Sus manos fueron soltándola y dejaron de presionarla.

                Miró a Emma emerger de entre sus piernas con besos y mordiscos que no eran tan precisos ni completos, era como si sus enrojecidos labios sufrían del mismo entumecimiento del que sufría ahora su clítoris, y sintió el momento en el que la vació para terminar sobre ella luego de los arrebatados empujones que la llevarían hacia el centro de la cama.

— Esa lengua… —resopló Sophia en cuanto Emma recorrió su cuello con ella—. My goodness! —suspiró.

     — ¿Faltó algo? —le preguntó, mirándola a los ojos con la más arrogante sonrisa por saber que no había faltado nada.

     — ¿Dudas de tus habilidades? —susurró con una sonrisa mientras limpiaba los bordes de los labios de Emma.

     — No, pero no sé si esperabas algo diferente —se encogió entre hombros—, o algo más.

     — It was life-affirming enough —dijo, esparciendo, lo que había recogido con su dedo, a lo largo de su labio inferior—. No tengo quejas —añadió, y se estiró un poco para atraparla entre sus labios—. ¿Es narcisista que me guste besarte cuando sabes a mí?

     — No lo creo, a mí también me gusta cómo sabes —repuso, y se dejó besar de nuevo por un breve segundo—. ¿Qué me vas a hacer?

     — ¿Qué quieres que te haga? ¿Alguna preferencia?

     — Sheer pleasure, please —disintió Emma con una sonrisa más humilde—. Catarsis. Me he aguantado por veinticuatro horas ya, y tú no me ayudas.

     — Mmm… —tarareó, y, sin pensarlo dos veces, paseó sus dedos por entre sus labios mayores—. Estás un poco mojada —rio burlonamente, porque eso era como si le restara gravedad a la situación.

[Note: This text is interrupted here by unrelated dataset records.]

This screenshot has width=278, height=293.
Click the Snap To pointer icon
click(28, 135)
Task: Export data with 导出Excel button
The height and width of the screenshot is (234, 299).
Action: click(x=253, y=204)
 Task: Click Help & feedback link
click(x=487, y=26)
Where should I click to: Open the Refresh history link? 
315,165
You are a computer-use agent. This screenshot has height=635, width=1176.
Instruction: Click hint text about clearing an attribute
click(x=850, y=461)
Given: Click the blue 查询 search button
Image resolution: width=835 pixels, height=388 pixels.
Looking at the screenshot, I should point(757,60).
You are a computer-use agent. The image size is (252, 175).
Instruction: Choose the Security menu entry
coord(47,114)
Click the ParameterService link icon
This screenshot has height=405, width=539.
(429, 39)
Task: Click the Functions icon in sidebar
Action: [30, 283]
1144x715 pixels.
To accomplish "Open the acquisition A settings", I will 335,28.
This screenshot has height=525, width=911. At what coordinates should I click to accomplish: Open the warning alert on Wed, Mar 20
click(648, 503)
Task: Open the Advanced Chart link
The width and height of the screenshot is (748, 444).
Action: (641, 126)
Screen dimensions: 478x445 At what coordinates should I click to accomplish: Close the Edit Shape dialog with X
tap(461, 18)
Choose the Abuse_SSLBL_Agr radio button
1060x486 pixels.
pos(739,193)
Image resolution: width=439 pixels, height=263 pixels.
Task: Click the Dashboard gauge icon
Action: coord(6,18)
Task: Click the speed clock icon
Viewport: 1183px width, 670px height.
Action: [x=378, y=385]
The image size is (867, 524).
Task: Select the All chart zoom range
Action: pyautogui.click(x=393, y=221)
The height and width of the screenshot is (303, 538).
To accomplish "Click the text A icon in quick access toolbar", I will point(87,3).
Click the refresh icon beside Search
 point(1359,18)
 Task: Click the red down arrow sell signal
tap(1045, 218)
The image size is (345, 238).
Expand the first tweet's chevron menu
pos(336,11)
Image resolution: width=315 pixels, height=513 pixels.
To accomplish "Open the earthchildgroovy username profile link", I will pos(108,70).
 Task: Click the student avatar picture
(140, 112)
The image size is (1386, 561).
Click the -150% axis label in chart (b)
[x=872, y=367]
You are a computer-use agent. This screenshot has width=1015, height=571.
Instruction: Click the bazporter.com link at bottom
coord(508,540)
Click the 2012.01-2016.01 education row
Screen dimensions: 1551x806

     — Sólo un poco —asintió, y pareció que quiso embestirla, pero sólo buscaba mecerse contra sus dedos.

     — No hay mucha fricción —suspiró, pues le habría gustado victimizarla con su voyerismo.

     — I’d like you to tease me —murmuró hundiéndose en su cuello para alcanzar su oreja—, hardly —susurró lascivamente.

     — And then, what? —rio guturalmente como si le hubiera dado cosquillas.

     — And then you may fuck my brains out —sonrió contra su quijada.

«I “may” fuck your brains out?», frunció la rubia su ceño, «I “may” fuck your brains out?!», gruñó. ¿Cómo era eso que le daría permiso de licuarle los sesos sólo después de satisfacer sus deseos? Había que subrayarlo: le daría permiso, uso propio y exclusivo del condicional simple, lo que significaba que nada era seguro y que probablemente estaba sujeto a la calidad del arte del teasing.

                Se sintió ligeramente indignada, porque cómo se atrevía a reservarse los derechos de algo tan necesario como una violación que tenía una o dos prácticas que eran ilegales o inmorales en los ciento noventa y cinco países reconocidos del mundo, y, porque la indignación sólo llevaba al enojo, la volcó para tomar la más diabólica de las posiciones de control sobre ella.

Por un segundo supo cómo probablemente Emma se sentía en momentos como esos; supo encontrarle un gusto alterno a eso de tomarla por las muñecas para anclarla a la cama. Y fue quizás porque sintió como si los papeles se hubieran intercambiado, pero, cuando agachó la mirada para advertirle que estaba por ser víctima de la violación más placentera de su vida, o al menos hasta ese momento, se encontró con un mero reflejo de sí misma.

                Miró la casi-risueña sonrisa que había hablado toda la noche con el único fin de complacerla con una inusual y desacostumbrada exposición y autovulneración, y dejó de conocer esa sensación tan indignante porque sólo pudo pensar «whatever she wants».